Gravatar I think Kaus picked up on the better tidbit. Obama seems to think he's had as tough a road to hoe as Abe:

"In Lincoln's rise from poverty, his ultimate mastery of language and law, his capacity to overcome personal loss and remain determined in the face of repeated defeat - in all this, he reminded me not just of my own struggles ..."

As Kaus put it, "Not just of his own struggles. ... Good to see Obama retaining his essential modesty. The danger for someone in his position is that he might let it go to his head."

This is the first major screw up I have seen from Obama.


Gravatar I think Obama's words stem from:
1) the Proclamation only applied to Confederate states
2) Lincoln didn't believe in things like mixed marriages

Now that doesn't mean Lincoln wasn't a great man, but I hardly see this as an Obama "screwup".

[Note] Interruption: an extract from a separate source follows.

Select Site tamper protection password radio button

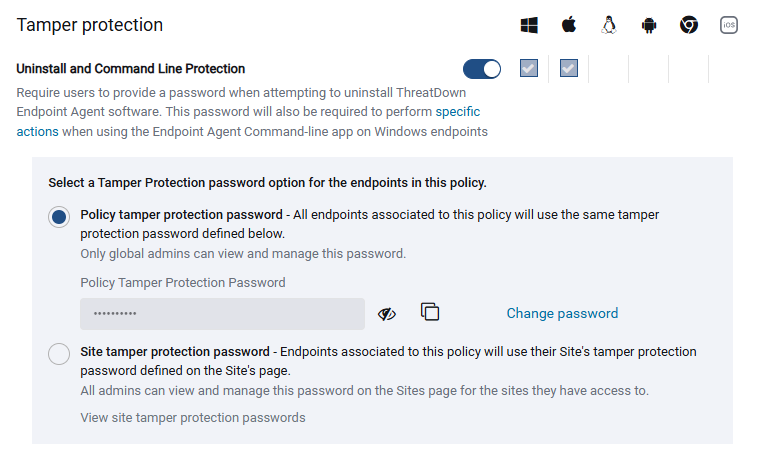(x=59, y=354)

Gravatar Gerry, interesting point; I haven't seen Kaus's take yet...Jojo, I agree, I don't think it's a screwup so much as just, well, interesting...


Gravatar Link to Kaus (hmm, what happened to his permalinks? He had them for a while, but they appear to be gone again)

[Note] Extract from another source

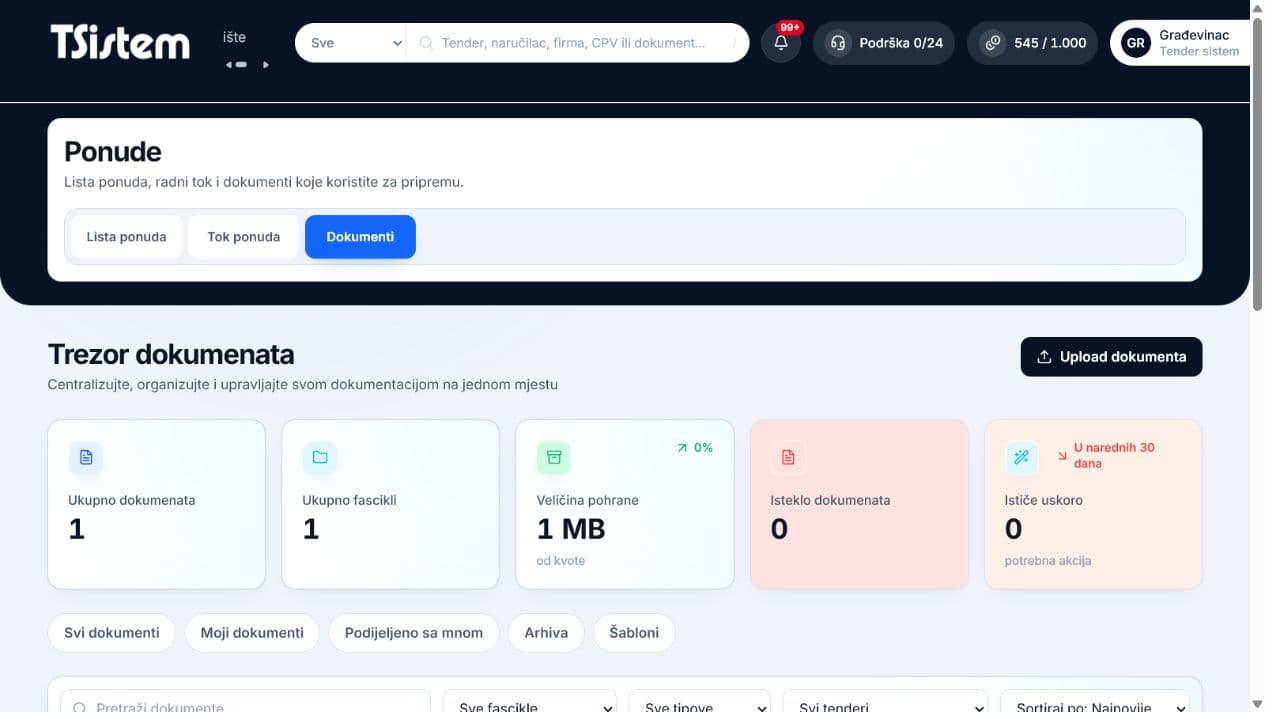The height and width of the screenshot is (712, 1265).
Task: Select the Moji dokumenti filter
Action: [252, 633]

http://slate.msn.com/id/2121630/


Gravatar Jojo,

The state is known as the Land of Lincoln. It is a mistake for a junior first term Senator to think he can take on a state icon and come out unscathed. If you can defend it or not is beside the point. It will hurt him politically, which is what makes it a mistake.


Gravatar What it boils down to is this: Don't mess with Lincoln.

This is along the lines of: never get involved in a land war in Asia, and never go in with a Sicilian when death is on the line.


Gravatar Actually, contrary to popular conception, there are a good number of people here who don't care for Lincoln. Sometimes, living in a place like this can have that effect... Rebellion against being entrenched in a mythology, especially when we get older and learn more about these topics, is not an uncommon reaction for many of us, especially those of us who believe in traditional conservative and 'republican' values...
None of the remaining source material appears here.